I’m writing a little piece of code in Ruby (1.9.3), and I use a pair of simple “enum-like” classes, that define some constants with const_set and some behavior of these constants (e.g. the class Days may have the constants MON, TUE… and Days::MON.succ should evaluate to TUE).
I’m really comfortable with these classes. However, while growing my code, i sometimes need to add more of them, and I don’t like the idea of having five or more classes that share 99% of source code, e.g.:
class Days
NAMES = %w( MON TUE ... )
INSTANCES = []
def initialize(num)
@num = num
end
# An example operation
def +(n)
INSTANCES[(@num + n) % INSTANCES.length]
end
# Another example operation
def succ
self + 1
end
def to_s
NAMES[@num]
end
NAMES.each_with_index do |name, idx|
instance = new(idx)
INSTANCES[idx] = instance
const_set name, instance
end
end
class Months
NAMES = %w( JAN FEB ... )
...
end
I was wondering if Ruby’s metaprogramming capabilities could be used to generate these classes.
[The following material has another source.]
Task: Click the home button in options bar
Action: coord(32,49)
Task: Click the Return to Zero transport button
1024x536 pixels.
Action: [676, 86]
However, I’m having an hard time creating NAMES, INSTANCES and the “enum-named” constants (e.g. MON, TUE, …).
Being const_set a class method of Class, in this code it’s context (the value of self) is respectively Days and Months.
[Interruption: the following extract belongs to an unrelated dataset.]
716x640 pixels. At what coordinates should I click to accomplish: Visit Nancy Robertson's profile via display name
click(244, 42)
When creating a factory method, I’m compelled to do something like this:
def enum_new(names_array)
Class.new do
const_set "NAMES" []
names_array.each_with_index do |name, idx|
NAMES[idx] = name
end
...
end
end
Days = enum_new(%w| MON TUE ... |)
Months = enum_new(%w| JAN FEB ... |)
but this won’t work (at least, not like i hoped it to), because const_set won’t be called in the context of the class whose name is magically set (i.e. Days and Months), but apparently in the context of Class; therefore, not only it won’t be accessible from the instance methods, but it will be overwrited every time enum_new is called with a new array of names as argument. A similar problem shows up when using class variables, because they’ll be shared between any class generated with the method (because they’ll become class variables of Class, i guess).
Is there any way to create constants in a class generated with Class.new, obtaining this way classes identical in everything to the original Days and Months classes, without having to pollute my code with almost identical classes?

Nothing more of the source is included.